The Japanese yen exchange rate against the U.S. dollar has fallen sharply, hitting a new low in the past 24 years. Hsu Wen-hsian, chairman of the Taiwan Machine Tool & Accessories Builders' Association (TMBA), said that the average orders received by machine tool factories have declined by 30% to 40%. Taiwan's machine tool suppliers could face even worse situations as the Japanese Yen, and South Korean Won depreciate even further.
Taiwan Association of Machinery Industry Chairman Larry Wei also said that recently he has heard more and more member manufacturers say that the current situation will lead to clients procuring from Japanese suppliers. He urged the government to consider the seriousness of the depreciation of the Yen because it affects not only the mechanical equipment export situation but also how the New Taiwan dollar exchange rate should fall around 32 yuan for Taiwanese suppliers to profit.

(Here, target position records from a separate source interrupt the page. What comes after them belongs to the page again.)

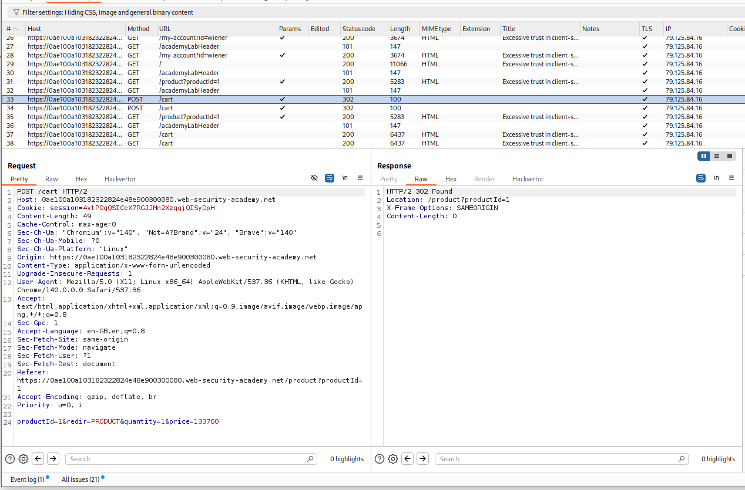Switch to side-by-side layout view
This screenshot has height=490, width=745.
(703, 156)
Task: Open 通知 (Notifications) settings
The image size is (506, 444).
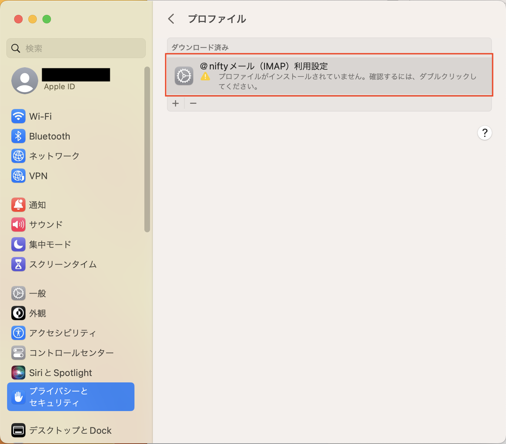Action: tap(37, 205)
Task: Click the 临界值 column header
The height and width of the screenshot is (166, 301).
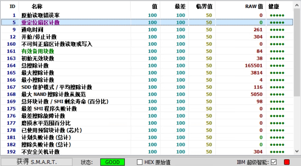Action: click(204, 6)
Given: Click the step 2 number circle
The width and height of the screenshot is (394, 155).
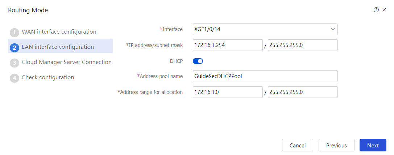Looking at the screenshot, I should (14, 48).
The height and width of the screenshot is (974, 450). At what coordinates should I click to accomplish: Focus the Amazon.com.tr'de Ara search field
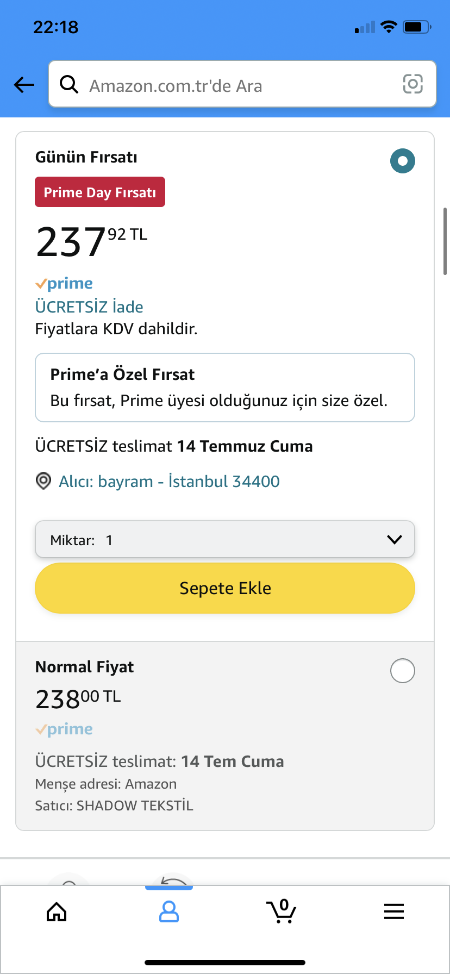[x=239, y=85]
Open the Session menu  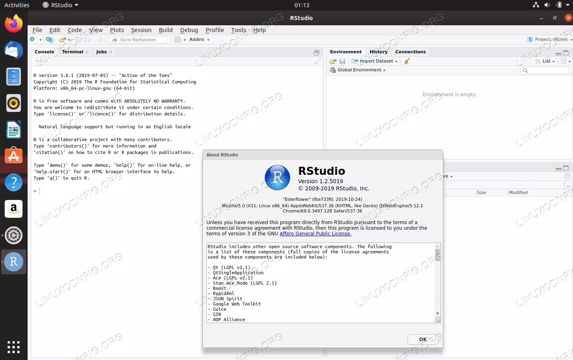(141, 30)
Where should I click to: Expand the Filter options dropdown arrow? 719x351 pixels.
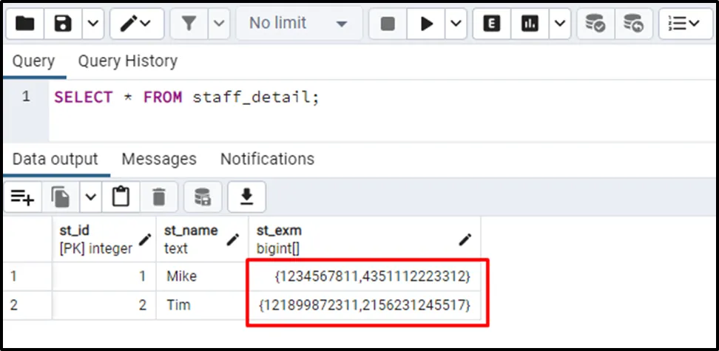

TMBA recently held a board of directors and supervisors meeting, where the topic of the depreciating Japanese yen and the Korean won concerned the majority of the participants. In addition, some manufacturers pointed out that in the recent economic downturn in mainland China, in order to seize orders, even large Japanese lathes and machining center machine manufacturers have begun price-cutting competition, and each piece of equipment saw price slashes of at least RMB20,000.